In the present work kinetics of the pH-independent hydrolysis of 4-methoxyphenyl dichloroacetate was investigated with and without ultrasonic irradiation in acetonitrile-water binary mixtures with molar ratios of acetonitrile from 0.008 to 35 wt % and the kinetic sonication effects (kson/knon) were calculated. All experiments were carried out with an on-line spectrophotometric system designed for this study.
Our results revealed that addition of acetonitrile to the reaction medium substantially decreased the rate of hydrolysis of the ester, while rate constants determined under ultrasound showed little susceptibility to changes in solvent composition. Evidently, the size of kinetic sonication effects are related to the size of solvent effects.

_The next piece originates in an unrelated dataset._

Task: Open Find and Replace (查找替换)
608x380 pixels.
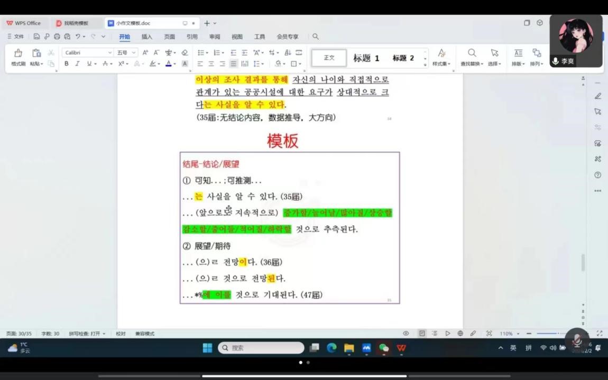Action: [x=472, y=57]
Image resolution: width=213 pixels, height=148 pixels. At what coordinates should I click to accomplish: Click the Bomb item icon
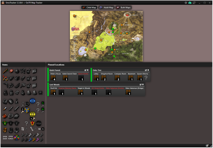coord(17,71)
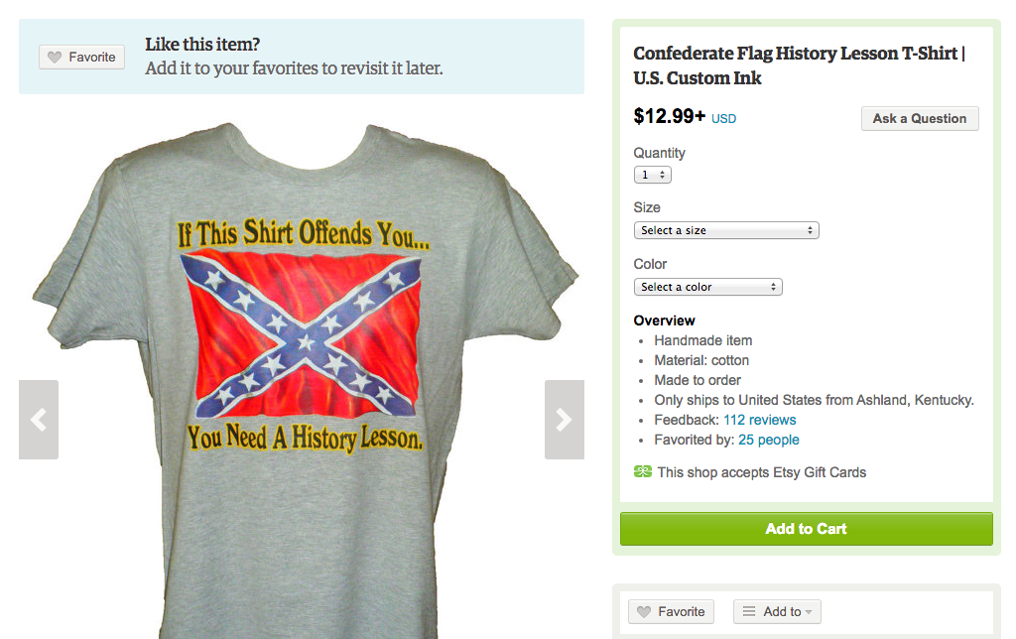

In parallel, MD simulations of the structure of the water-ethanol and water-acetonitrile solutions were performed with ethyl acetate as the model ester to cast light on solvent effects in aqueous-organic solutions. Ethyl acetate was preferentially solvated by co-solvent in all of these cases, however, the different solvation patterns in acetonitrile and ethanol aqueous solutions were found.
MD simulations of ethyl acetate solution in aqueous ethanol medium were performed at 280 K and 330 K. With increasing temperature, a significant proportion of alcohol molecules were replaced by water molecules in the first solvation shell. This result confirmed the principle of thermo-solvatochromism, which predicts depletion of the solvation shell of the organic solvent with rising temperature. The addition of ethanol to the aqueous solution of ethyl acetate decreased the rate of hydrolysis of the ester. It was found that the decrease of the reaction rate was almost linearly related to the increase in the ethanol content in the first solvation shell of the ester.
The abundance of acetonitrile relative to water in the solvation shell grew fast with the increase in the co-solvent content in the bulk solution. In parallel to this, the formation of a second acetonitrile-rich solvation shell was observed. This mode of ester solvation caused dramatic drop in the reaction rate with the increase in the acetonitrile content in the reaction mixture, as enhanced co-solvent content in the solvation shell decreased water activity in the microenvironment and lowered reaction rate.
The principal conclusion from the MD simulation study was that ultrasound enhanced the kinetic energy of molecules and through this effect shifted solvation equilibrium and affected reaction rate. At the same time it appeared that ultrasound did not completely break down the solvent shells or clusters in the solution, as was believed previously. In contrast to this, application of high energy was not required to affect reaction rates.